[Supplied passage start]

Making Applications Compatible with Postgres Tables BigInt Update

Previously, DoorDash relied on Postgres as its main data storage and used Python Django database models to define the data. By default, an ID field is automatically added as the primary key which is an auto-incrementing Integer value, whose upper bound is about 2.1 billion(2³¹-1). However, to support the rapid growth of business, we needed to evolve the data models from Integer to BigInt before we ran out of the Integer ID range to avoid integer overflow. While we were able to complete the primary key data type upgrade in tables without downtime. We needed to guarantee our systems were fully compatible with the table’s BigInt upgrade.

The compatibility challenges of upgrading to BigInt

To launch IDs beyond Integer, we needed to upgrade the table’s primary key and other tables referencing the primary key to BigInt. Also, applications that use the upgraded tables must be able to correctly insert and accept data beyond the Integer limit. Below were some challenges we needed to address before we started to roll out the BigInt for our systems:

Foreign key constraint was not always present in cross-referencing between tables

When upgrading the primary key data type in a table, we needed to upgrade other tables that have fields referencing the upgraded primary key, for example, the tables with foreign key on the updated primary key. However, some tables just defined an ordinary field instead of using foreign key constraints to reference the upgraded primary key. In our case, when the ID of an order in the order table was passed down to another service, the order ID was saved as an ordinary field with an unrelated naming of target_id in their table. Such references without the foreign key constraint were harder to identify.

[Supplied passage end]
[Material supplied start]

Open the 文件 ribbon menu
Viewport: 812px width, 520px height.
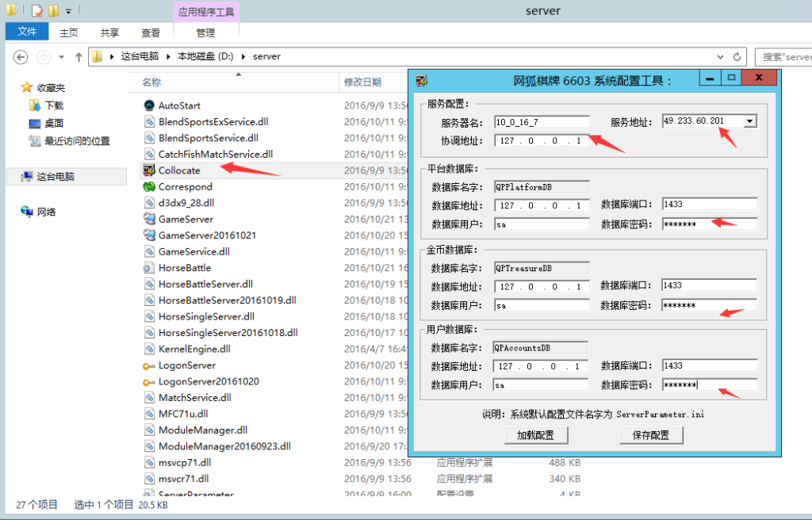click(x=27, y=32)
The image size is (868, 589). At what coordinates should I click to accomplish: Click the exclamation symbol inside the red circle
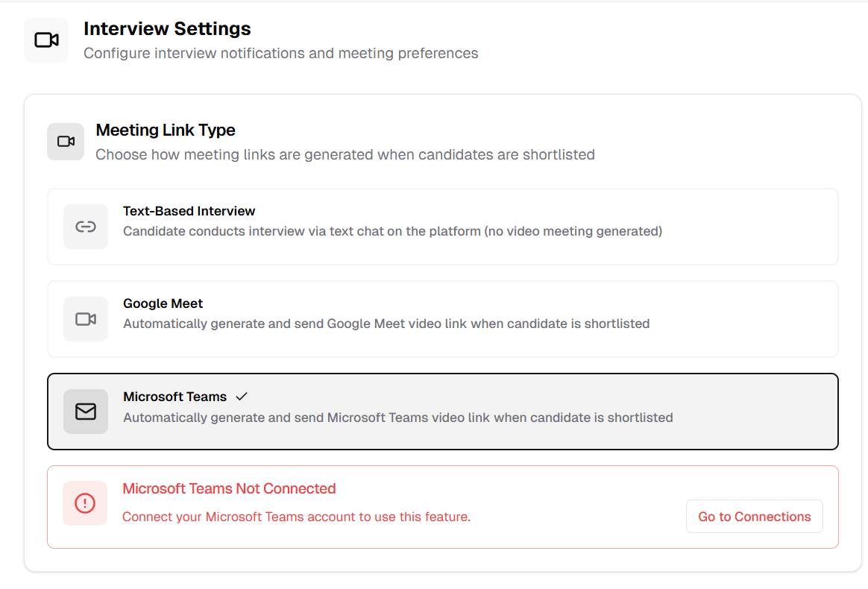[x=84, y=503]
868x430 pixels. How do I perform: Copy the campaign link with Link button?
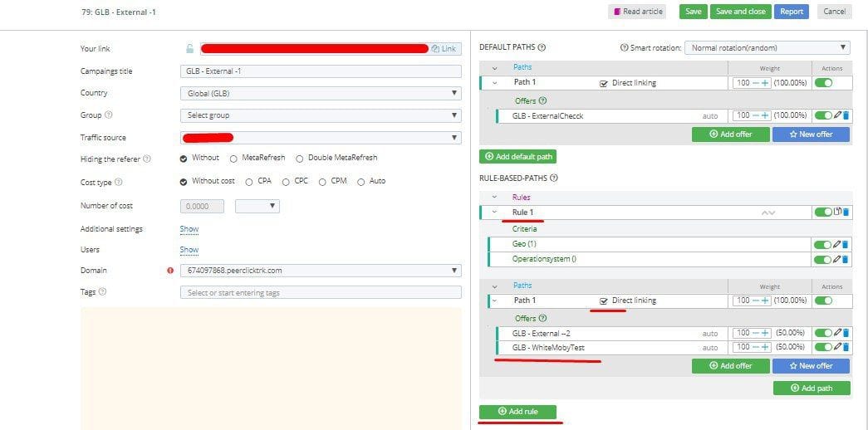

[Material supplied end]

_Request 1_. In the BigInt upgrade article, what was the upper bound of the auto-incrementing Integer ID?
_Request 2_. Render this sentence from the BigInt upgrade article in Spanish: "Such references without the foreign key constraint were harder to identify."
_Request 3_. Pick up the article on upgrading Postgres tables to BigInt after its final sentence and keep writing.

_Right answer 1_. About 2.1 billion (2³¹-1).

_Right answer 2_. Las referencias de ese tipo sin la restricción de clave foránea eran más difíciles de identificar.

_Right answer 3_.
Hard to detect if IDs were handled properly in backend applications with a microservice architecture

There was not an easy way to confirm if applications’ code could handle the new ID data type properly. Particularly for data that were used across domains under the microservice architecture, different flows are running in isolated services. It’s hard to tell exactly how the upgraded table ID is flowing and how it is handled inside the services using the ID. For example, if the data type of the ID is defined as Integer in the API request and response between services, or if there is data type downcasting from Long to Integer in the code, we could end up with code exceptions or incorrect data when we begin to use the IDs exceeding the Integer range in any table.

Guaranteeing compatibility on all client platforms and versions

Similar issues of data type incompatibility could also happen on user-facing clients, such as our Android, iOS and Web apps. For example, if a client application defines a data object with an Integer ID to receive a response from the backend, the client won’t work when the backend returns a response with the ID that exceeds the Integer range. We also needed to make sure that clients that are compatible with the BigInt upgrade worked well not only in the future versions of clients, but also in the older app versions.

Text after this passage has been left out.